Back in late 2024, I had a big history study urge. I wanted to do the Victorians again, as I really enjoyed A102, an introductory history course I did with the Open University to begin my BA, back in 1994. I found most of the course, after thoroughly messing up my room opening loads of boxes. I definitively have too much stuff (but never too many books). Re-reading the book has been very interesting.
I am much more opinionated about history and attitudes and academic study now than I was then (my early 20s). I still really appreciate historical methods, only way to go to get some approximation of facts and interpretation of them; but I don’t have patience with a lot of the way things are phrased. I realise I am much more comfortable coming at history through art than only discussing primary sources. The art – novels, paintings, music etc – leads you directly back to the primary sources, which I seem to find a lot less objectionable and cold than simply going straight for the primary sources. Primary sources can feel almost without context; whereas art produced at the time, with a thorough understanding of those who wrote/drew/painted/composed it as you can have (for your bias and theirs) with the time available to you to read/watch; feels so much more grounded and enmeshed to me. Art produced at the time, of course. The background, the mileu, you get a greater sense of it if you include art, of any kind.
I found myself arguing quite judgementally and arrogantly with the book, writing little caveats and comments all over it in the margins; not so much because I was disagreeing with it – many points of view and ways of approaching the texts were given, but simply because I seem to …be a hell of a lot more argumentative now (my early 50s). Whodathunkit??
Some of the primary sources were excellent and eye-opening (and sad), like Mayhew. Some of the long extracts from history books were stimulating, like Bedarida.

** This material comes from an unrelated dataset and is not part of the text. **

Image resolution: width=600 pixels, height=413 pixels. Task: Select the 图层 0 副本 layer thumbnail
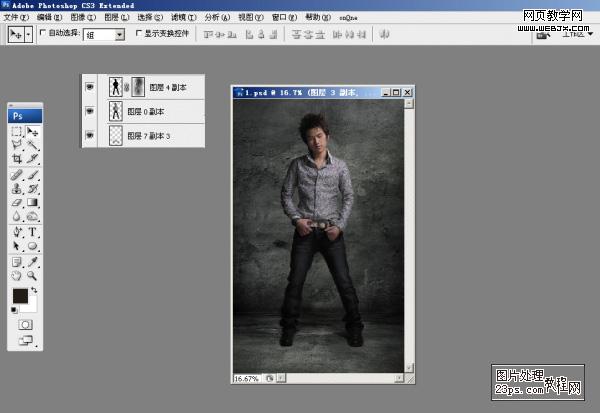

I skimmed the last chapter, as I realised I really want to move on to the Literature
primer, and also some of my other OU textbooks about the Victorian Novel. I also blame Pretty Little Liars for this – my sudden January rewatch
is making me feel literary; they are all about American novels and plays – which I am
also itching to re-read – but I want to get a bit lost in Georgian and Victorian
England, the real and imagined.
What can
I say? The apocalypse is a bit nigh; so
I’ll read whatever the hell I like – I’m going to roam all over the place with
my reading till it all burns. A happy way to spend some time when I'm not worrying about anything and everything. I may get back to you with more thoughts as I read. I realise I've again been absent a while. Life, work, having nothing to say, y'know; the usual.